If visible separators are used to encode the Data Table, NULL values are encoded as "^" characters.

Transfer Encoding

Field values are transfer-encoded to remove characters used by the Data Table encoding format and AggreGate Communication Protocol. These characters are substituted with special patterns according to the following table:

Character

Replaced by

0x25 (%)

%%

0x02 (STX)

%^

0x0D (CR)

%$

0x17 (ETB)

%/

0x1C (FS)

%<

0x1D (GS)

%>

0x1E (RS)

%=

Note that the patterns in the Replaced by column are literal strings -- they're just what you see above.

Encoding of Data Records

Each data record is encoded into a string according to the following format:

[<I=record_ID>]<field_value><field_value>…

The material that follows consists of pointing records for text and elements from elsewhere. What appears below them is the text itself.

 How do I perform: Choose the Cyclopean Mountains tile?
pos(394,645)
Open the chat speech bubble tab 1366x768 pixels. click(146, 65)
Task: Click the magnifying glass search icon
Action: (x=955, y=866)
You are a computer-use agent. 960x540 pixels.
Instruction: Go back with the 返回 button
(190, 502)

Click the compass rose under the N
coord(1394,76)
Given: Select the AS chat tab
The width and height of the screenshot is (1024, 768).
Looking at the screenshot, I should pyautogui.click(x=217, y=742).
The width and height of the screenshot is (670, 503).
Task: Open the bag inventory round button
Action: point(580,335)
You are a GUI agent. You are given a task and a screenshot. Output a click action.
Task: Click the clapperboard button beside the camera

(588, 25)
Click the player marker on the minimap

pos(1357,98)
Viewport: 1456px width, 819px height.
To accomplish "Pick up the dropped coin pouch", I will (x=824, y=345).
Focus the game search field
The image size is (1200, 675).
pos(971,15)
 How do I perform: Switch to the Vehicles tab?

Elements without names are field values. Field values are encoded one by one, in the same order as they appear in the table format descriptor.

Element Name

Element Value

I

Record ID (Long number)

String Encoding Modes

Data Tables may be encoded in two modes:

  • Using visible separators
  • Using invisible separators

Three special characters are used as separators for encoding:

Visible Separator

Invisible Separator (character code)

<

0x1C

>

0x1D

=

0x1E

In this article all examples use visible separators. The only limitation when encoding a table using visible separators is that its different elements, when they are encoded to strings, must not contain these separators.